Reasoning models (o3, DeepSeek R1, Claude Extended Thinking) use "thinking tokens" to solve complex problems step-by-step, analogous to human System 2 thinking.
Test-time compute scaling is the key innovation: spending more compute at inference time (more thinking tokens) leads to better answers on hard problems.
Chain-of-Thought (CoT) prompting encourages models to show their work. Self-consistency (multiple samples + majority vote) and Tree of Thoughts (branching exploration) extend this further.
RLHF (SFT + Reward Model + PPO) was the original alignment technique. It is effective but complex and unstable.

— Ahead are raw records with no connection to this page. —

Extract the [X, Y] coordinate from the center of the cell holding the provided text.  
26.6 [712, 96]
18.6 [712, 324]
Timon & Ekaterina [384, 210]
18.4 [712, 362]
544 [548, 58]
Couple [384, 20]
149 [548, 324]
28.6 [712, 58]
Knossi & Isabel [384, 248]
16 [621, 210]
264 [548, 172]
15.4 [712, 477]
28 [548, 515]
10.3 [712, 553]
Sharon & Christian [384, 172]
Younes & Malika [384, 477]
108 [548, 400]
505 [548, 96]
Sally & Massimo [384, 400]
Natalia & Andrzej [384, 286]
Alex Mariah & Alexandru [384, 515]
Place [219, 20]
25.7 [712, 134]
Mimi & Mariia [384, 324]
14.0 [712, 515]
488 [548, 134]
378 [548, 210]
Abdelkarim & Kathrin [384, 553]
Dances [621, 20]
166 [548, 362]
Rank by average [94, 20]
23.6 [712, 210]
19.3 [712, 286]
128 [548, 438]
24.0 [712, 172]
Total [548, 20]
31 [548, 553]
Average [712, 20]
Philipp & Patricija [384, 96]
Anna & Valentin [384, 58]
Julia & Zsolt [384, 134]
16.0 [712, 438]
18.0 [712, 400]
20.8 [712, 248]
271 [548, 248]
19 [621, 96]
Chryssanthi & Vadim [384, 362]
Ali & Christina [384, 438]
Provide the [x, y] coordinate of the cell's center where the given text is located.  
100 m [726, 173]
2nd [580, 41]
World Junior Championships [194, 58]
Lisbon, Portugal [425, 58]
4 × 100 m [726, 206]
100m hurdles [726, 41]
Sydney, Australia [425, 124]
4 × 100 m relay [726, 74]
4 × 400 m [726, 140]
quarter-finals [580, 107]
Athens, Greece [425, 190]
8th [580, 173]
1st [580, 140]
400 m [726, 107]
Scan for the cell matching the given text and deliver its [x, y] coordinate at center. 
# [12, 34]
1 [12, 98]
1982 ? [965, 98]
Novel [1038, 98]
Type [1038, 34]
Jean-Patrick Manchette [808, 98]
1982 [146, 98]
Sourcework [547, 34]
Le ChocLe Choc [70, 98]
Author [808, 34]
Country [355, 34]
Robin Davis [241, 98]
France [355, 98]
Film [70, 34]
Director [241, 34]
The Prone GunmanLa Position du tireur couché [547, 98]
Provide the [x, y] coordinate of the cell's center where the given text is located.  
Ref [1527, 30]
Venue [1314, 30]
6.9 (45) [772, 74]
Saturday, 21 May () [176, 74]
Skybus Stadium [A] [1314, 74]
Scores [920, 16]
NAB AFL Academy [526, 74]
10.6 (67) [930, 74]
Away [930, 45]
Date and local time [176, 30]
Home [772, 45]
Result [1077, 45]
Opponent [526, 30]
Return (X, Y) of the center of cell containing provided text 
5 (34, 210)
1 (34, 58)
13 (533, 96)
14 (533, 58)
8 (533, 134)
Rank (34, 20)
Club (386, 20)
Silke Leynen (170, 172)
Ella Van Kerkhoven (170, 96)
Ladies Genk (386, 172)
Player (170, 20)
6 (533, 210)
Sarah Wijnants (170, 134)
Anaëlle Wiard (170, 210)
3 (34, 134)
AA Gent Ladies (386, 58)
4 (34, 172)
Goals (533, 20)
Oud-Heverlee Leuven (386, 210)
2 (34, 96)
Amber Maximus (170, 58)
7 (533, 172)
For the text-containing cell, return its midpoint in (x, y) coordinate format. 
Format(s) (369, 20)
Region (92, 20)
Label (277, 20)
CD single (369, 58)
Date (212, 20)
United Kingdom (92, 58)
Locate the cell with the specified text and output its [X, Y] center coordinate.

DPO simplified alignment to a single training loss on preference data, eliminating the reward model and PPO. Variants like KTO and ORPO simplify it further.
DeepSeek R1 showed that reasoning can emerge from pure RL (GRPO) without supervised reasoning demonstrations. R1-Zero spontaneously developed self-verification and reflection.
Use reasoning models only when the task genuinely requires deep reasoning. For most tasks, regular models with good prompting are more cost-effective. Implement smart routing to choose the right model per query.

Course Conclusion

Congratulations on completing the first 12 weeks of the AI Engineering Mastery curriculum. You have built a strong foundation spanning from embeddings and RAG through agents and reasoning models. The field continues to evolve rapidly -- keep building, keep experimenting, and keep learning.